» **Quoted text**
━━━━━━━━━━━━━━━━

Is it any wonder, then, that when we now defend the biblical design for marriage, some shrug us off as inconsistent? Why should they trust our convictions today,they ask, when we were wrong—and loudly wrong—yesterday?

People remember when the church defended the indefensible. They remember when we acted as though ethnicity mattered more than righteousness, more than faithfulness, more than love. And so when we speak now about the beauty of God’s design—about the sacred covenant of one man and one woman—they hear echoes of an older argument, one we should have repented of far earlier and far more publicly.

But regret is not the end of the story. Grace never leaves us where it finds us. The same Christ who corrected Peter’s prejudice at the house of Cornelius (Acts 10:34–35) is the Christ who corrects ours today. And the same gospel that calls us to repent of yesterday’s distortions is the gospel that empowers us to speak clearly, humbly, and faithfully today.

Our failure in one generation does not excuse surrender in the next; it simply means we must speak with tears in our eyes and truth in our mouths.

━━━━━━━━━━━━━━━━

» **Source data**
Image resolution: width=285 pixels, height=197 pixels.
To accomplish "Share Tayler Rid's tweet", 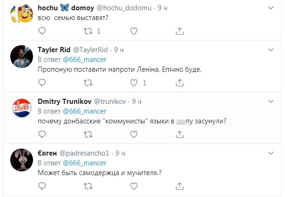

━━━━━━━━━━━━━━━━

» **Requests**
[1] Answer these about the passage on the church's past failures and marriage:
(a) What do some people do when the biblical design for marriage is defended?
(b) Which Bible reference is cited for Christ correcting Peter's prejudice, and at whose house did it happen?
(c) According to the final sentence, with what two things must we speak?
[2] Please carry the passage on the church's past failures and marriage forward from where it stops.

» **Exercise results**
[1]
(a) They shrug us off as inconsistent.
(b) Acts 10:34–35, at the house of Cornelius.
(c) With tears in our eyes and truth in our mouths.

[2]
So let the church confess the past without fear, and proclaim the present without apology. Let us say, with sincerity and Scripture in our hands, that marriage belongs to God—not to culture, not to politics, not to shifting winds of opinion. He made it, He defined it, and He blessed it: one man, one woman, joined as one flesh (Matthew 19:4–6).

But let us also say, with equal clarity, that He never restricted that union by race, and we were wrong when we did.

And perhaps—just perhaps—when a watching world sees a church that can repent of old sins while standing firm on eternal truth, they will hear us again. Not because our voice is loud, but because our hearts are clean; not because we are flawless, but because we are faithful; not because we seek to win arguments, but because we seek to honor Christ.